-- WHAT IS BEING ASKED --
Print each entry verbatim.

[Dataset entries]
==========

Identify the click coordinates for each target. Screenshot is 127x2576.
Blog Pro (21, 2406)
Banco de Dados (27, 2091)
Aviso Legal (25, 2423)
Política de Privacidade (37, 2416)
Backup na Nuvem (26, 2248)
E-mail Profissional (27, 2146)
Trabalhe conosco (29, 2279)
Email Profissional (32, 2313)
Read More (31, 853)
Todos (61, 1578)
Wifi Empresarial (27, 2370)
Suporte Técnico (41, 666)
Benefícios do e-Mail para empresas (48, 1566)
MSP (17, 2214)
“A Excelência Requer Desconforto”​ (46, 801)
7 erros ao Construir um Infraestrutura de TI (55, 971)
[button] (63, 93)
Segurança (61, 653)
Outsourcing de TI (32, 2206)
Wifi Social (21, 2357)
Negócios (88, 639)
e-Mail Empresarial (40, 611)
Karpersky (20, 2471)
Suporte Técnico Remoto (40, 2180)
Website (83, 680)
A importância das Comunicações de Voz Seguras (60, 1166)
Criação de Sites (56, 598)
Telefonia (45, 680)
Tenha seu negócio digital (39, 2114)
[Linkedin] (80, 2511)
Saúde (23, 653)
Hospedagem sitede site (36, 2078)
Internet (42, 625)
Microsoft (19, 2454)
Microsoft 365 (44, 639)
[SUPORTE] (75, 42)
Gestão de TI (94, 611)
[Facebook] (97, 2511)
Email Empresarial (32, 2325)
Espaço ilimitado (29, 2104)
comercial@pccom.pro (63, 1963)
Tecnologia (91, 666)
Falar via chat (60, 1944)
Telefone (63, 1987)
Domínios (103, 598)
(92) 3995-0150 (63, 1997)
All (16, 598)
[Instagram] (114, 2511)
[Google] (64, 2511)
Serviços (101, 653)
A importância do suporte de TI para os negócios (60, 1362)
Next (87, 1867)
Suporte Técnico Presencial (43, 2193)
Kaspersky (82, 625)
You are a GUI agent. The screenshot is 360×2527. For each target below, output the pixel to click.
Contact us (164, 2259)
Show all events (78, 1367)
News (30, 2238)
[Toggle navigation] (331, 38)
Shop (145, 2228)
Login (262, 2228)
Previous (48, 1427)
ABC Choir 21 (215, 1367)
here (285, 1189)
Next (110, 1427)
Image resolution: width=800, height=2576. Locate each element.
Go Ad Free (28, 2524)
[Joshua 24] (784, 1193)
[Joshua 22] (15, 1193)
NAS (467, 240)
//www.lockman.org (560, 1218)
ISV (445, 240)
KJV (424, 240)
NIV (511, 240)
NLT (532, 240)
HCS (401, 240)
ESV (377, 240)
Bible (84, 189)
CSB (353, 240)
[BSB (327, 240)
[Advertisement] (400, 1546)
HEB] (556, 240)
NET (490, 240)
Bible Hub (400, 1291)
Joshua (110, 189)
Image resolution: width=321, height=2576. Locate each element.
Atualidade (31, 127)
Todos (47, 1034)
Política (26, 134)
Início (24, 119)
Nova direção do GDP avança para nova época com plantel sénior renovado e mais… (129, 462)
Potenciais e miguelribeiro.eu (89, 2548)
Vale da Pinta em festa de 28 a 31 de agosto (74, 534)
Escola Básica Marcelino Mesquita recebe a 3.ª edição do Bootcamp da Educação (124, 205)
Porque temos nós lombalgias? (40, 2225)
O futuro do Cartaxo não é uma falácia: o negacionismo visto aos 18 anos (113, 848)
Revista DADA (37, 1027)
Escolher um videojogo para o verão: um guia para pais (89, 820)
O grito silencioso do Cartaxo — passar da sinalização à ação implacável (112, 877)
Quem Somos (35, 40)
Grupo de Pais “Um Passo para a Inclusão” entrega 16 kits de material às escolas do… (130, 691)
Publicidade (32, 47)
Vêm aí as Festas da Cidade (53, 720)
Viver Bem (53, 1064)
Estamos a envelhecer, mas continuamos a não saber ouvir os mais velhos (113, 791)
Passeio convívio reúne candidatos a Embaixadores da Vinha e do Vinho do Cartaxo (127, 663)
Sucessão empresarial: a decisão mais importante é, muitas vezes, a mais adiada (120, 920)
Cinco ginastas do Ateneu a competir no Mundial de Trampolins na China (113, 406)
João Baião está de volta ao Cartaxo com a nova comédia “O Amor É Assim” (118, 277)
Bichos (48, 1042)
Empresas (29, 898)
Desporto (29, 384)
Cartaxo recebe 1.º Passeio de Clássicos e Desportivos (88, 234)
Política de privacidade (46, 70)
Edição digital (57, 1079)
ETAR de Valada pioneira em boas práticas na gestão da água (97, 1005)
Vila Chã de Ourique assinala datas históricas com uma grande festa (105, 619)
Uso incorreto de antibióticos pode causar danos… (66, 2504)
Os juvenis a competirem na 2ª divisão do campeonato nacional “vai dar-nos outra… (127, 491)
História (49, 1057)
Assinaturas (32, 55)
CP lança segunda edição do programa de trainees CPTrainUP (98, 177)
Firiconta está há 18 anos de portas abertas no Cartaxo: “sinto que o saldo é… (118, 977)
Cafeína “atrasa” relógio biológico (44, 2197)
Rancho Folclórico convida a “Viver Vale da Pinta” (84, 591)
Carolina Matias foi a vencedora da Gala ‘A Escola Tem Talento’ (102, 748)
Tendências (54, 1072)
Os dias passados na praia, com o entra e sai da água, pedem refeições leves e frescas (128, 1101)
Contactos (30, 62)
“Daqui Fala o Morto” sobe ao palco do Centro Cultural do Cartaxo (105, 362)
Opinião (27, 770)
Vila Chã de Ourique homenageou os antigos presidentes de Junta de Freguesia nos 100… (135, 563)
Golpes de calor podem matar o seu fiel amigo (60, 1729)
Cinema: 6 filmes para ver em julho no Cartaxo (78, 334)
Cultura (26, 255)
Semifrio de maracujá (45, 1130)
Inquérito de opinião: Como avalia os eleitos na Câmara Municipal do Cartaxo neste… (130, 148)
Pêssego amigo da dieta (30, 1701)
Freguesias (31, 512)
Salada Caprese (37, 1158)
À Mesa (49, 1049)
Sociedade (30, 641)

==========

-- ANSWER SECTION --
Identify the click coordinates for each target. Screenshot is 127x2576.
Blog Pro (21, 2406)
Banco de Dados (27, 2091)
Aviso Legal (25, 2423)
Política de Privacidade (37, 2416)
Backup na Nuvem (26, 2248)
E-mail Profissional (27, 2146)
Trabalhe conosco (29, 2279)
Email Profissional (32, 2313)
Read More (31, 853)
Todos (61, 1578)
Wifi Empresarial (27, 2370)
Suporte Técnico (41, 666)
Benefícios do e-Mail para empresas (48, 1566)
MSP (17, 2214)
“A Excelência Requer Desconforto”​ (46, 801)
7 erros ao Construir um Infraestrutura de TI (55, 971)
[button] (63, 93)
Segurança (61, 653)
Outsourcing de TI (32, 2206)
Wifi Social (21, 2357)
Negócios (88, 639)
e-Mail Empresarial (40, 611)
Karpersky (20, 2471)
Suporte Técnico Remoto (40, 2180)
Website (83, 680)
A importância das Comunicações de Voz Seguras (60, 1166)
Criação de Sites (56, 598)
Telefonia (45, 680)
Tenha seu negócio digital (39, 2114)
[Linkedin] (80, 2511)
Saúde (23, 653)
Hospedagem sitede site (36, 2078)
Internet (42, 625)
Microsoft (19, 2454)
Microsoft 365 (44, 639)
[SUPORTE] (75, 42)
Gestão de TI (94, 611)
[Facebook] (97, 2511)
Email Empresarial (32, 2325)
Espaço ilimitado (29, 2104)
comercial@pccom.pro (63, 1963)
Tecnologia (91, 666)
Falar via chat (60, 1944)
Telefone (63, 1987)
Domínios (103, 598)
(92) 3995-0150 (63, 1997)
All (16, 598)
[Instagram] (114, 2511)
[Google] (64, 2511)
Serviços (101, 653)
A importância do suporte de TI para os negócios (60, 1362)
Next (87, 1867)
Suporte Técnico Presencial (43, 2193)
Kaspersky (82, 625)
You are a GUI agent. The screenshot is 360×2527. For each target below, output the pixel to click.
Contact us (164, 2259)
Show all events (78, 1367)
News (30, 2238)
[Toggle navigation] (331, 38)
Shop (145, 2228)
Login (262, 2228)
Previous (48, 1427)
ABC Choir 21 (215, 1367)
here (285, 1189)
Next (110, 1427)
Image resolution: width=800, height=2576. Locate each element.
Go Ad Free (28, 2524)
[Joshua 24] (784, 1193)
[Joshua 22] (15, 1193)
NAS (467, 240)
//www.lockman.org (560, 1218)
ISV (445, 240)
KJV (424, 240)
NIV (511, 240)
NLT (532, 240)
HCS (401, 240)
ESV (377, 240)
Bible (84, 189)
CSB (353, 240)
[BSB (327, 240)
[Advertisement] (400, 1546)
HEB] (556, 240)
NET (490, 240)
Bible Hub (400, 1291)
Joshua (110, 189)
Image resolution: width=321, height=2576. Locate each element.
Atualidade (31, 127)
Todos (47, 1034)
Política (26, 134)
Início (24, 119)
Nova direção do GDP avança para nova época com plantel sénior renovado e mais… (129, 462)
Potenciais e miguelribeiro.eu (89, 2548)
Vale da Pinta em festa de 28 a 31 de agosto (74, 534)
Escola Básica Marcelino Mesquita recebe a 3.ª edição do Bootcamp da Educação (124, 205)
Porque temos nós lombalgias? (40, 2225)
O futuro do Cartaxo não é uma falácia: o negacionismo visto aos 18 anos (113, 848)
Revista DADA (37, 1027)
Escolher um videojogo para o verão: um guia para pais (89, 820)
O grito silencioso do Cartaxo — passar da sinalização à ação implacável (112, 877)
Quem Somos (35, 40)
Grupo de Pais “Um Passo para a Inclusão” entrega 16 kits de material às escolas do… (130, 691)
Publicidade (32, 47)
Vêm aí as Festas da Cidade (53, 720)
Viver Bem (53, 1064)
Estamos a envelhecer, mas continuamos a não saber ouvir os mais velhos (113, 791)
Passeio convívio reúne candidatos a Embaixadores da Vinha e do Vinho do Cartaxo (127, 663)
Sucessão empresarial: a decisão mais importante é, muitas vezes, a mais adiada (120, 920)
Cinco ginastas do Ateneu a competir no Mundial de Trampolins na China (113, 406)
João Baião está de volta ao Cartaxo com a nova comédia “O Amor É Assim” (118, 277)
Bichos (48, 1042)
Empresas (29, 898)
Desporto (29, 384)
Cartaxo recebe 1.º Passeio de Clássicos e Desportivos (88, 234)
Política de privacidade (46, 70)
Edição digital (57, 1079)
ETAR de Valada pioneira em boas práticas na gestão da água (97, 1005)
Vila Chã de Ourique assinala datas históricas com uma grande festa (105, 619)
Uso incorreto de antibióticos pode causar danos… (66, 2504)
Os juvenis a competirem na 2ª divisão do campeonato nacional “vai dar-nos outra… (127, 491)
História (49, 1057)
Assinaturas (32, 55)
CP lança segunda edição do programa de trainees CPTrainUP (98, 177)
Firiconta está há 18 anos de portas abertas no Cartaxo: “sinto que o saldo é… (118, 977)
Cafeína “atrasa” relógio biológico (44, 2197)
Rancho Folclórico convida a “Viver Vale da Pinta” (84, 591)
Carolina Matias foi a vencedora da Gala ‘A Escola Tem Talento’ (102, 748)
Tendências (54, 1072)
Os dias passados na praia, com o entra e sai da água, pedem refeições leves e frescas (128, 1101)
Contactos (30, 62)
“Daqui Fala o Morto” sobe ao palco do Centro Cultural do Cartaxo (105, 362)
Opinião (27, 770)
Vila Chã de Ourique homenageou os antigos presidentes de Junta de Freguesia nos 100… (135, 563)
Golpes de calor podem matar o seu fiel amigo (60, 1729)
Cinema: 6 filmes para ver em julho no Cartaxo (78, 334)
Cultura (26, 255)
Semifrio de maracujá (45, 1130)
Inquérito de opinião: Como avalia os eleitos na Câmara Municipal do Cartaxo neste… (130, 148)
Pêssego amigo da dieta (30, 1701)
Freguesias (31, 512)
Salada Caprese (37, 1158)
À Mesa (49, 1049)
Sociedade (30, 641)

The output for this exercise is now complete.